**Task:** Could you rewrite the lines, beginning at the one that has "Task: Click the percent sign ending item 29" and stopping after the one that has "Action: [202, 75]", with "percent sign" changed to "percentage symbol" and everything else left as it is? Leave the pictures out of your answer.

-- Start Data listing --

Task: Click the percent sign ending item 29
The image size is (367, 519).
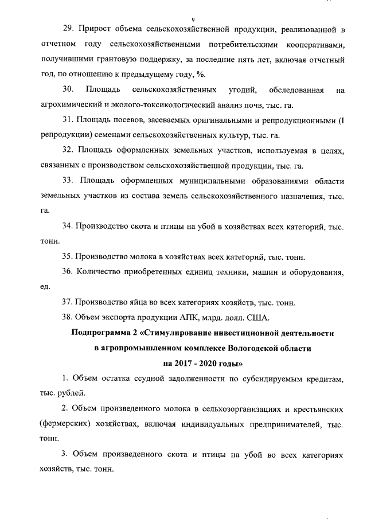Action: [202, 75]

-- End Data listing --
-- Start Data listing --

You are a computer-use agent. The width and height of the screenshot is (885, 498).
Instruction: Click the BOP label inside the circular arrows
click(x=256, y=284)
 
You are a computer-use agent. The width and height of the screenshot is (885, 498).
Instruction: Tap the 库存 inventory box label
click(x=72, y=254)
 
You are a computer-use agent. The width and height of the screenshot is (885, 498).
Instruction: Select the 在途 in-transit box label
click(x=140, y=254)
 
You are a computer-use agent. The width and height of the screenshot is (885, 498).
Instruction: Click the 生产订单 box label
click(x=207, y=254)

-- End Data listing --
-- Start Data listing --

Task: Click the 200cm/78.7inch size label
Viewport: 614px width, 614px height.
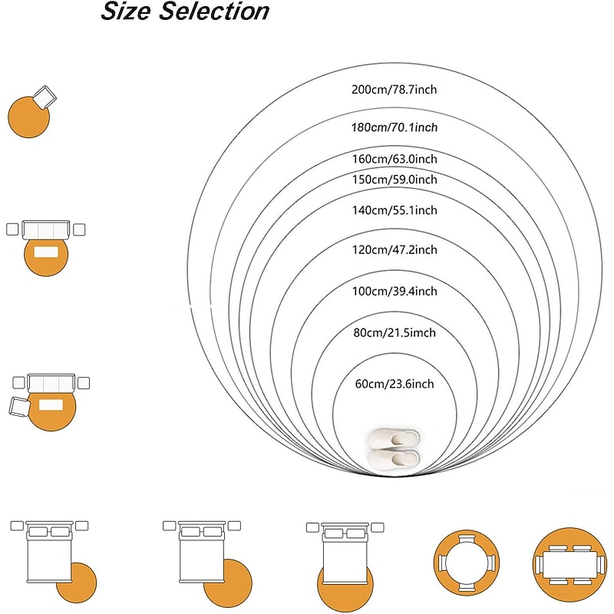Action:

-- End Data listing --

**Answer in full:**
Task: Click the percentage symbol ending item 29
The image size is (367, 519).
Action: [202, 75]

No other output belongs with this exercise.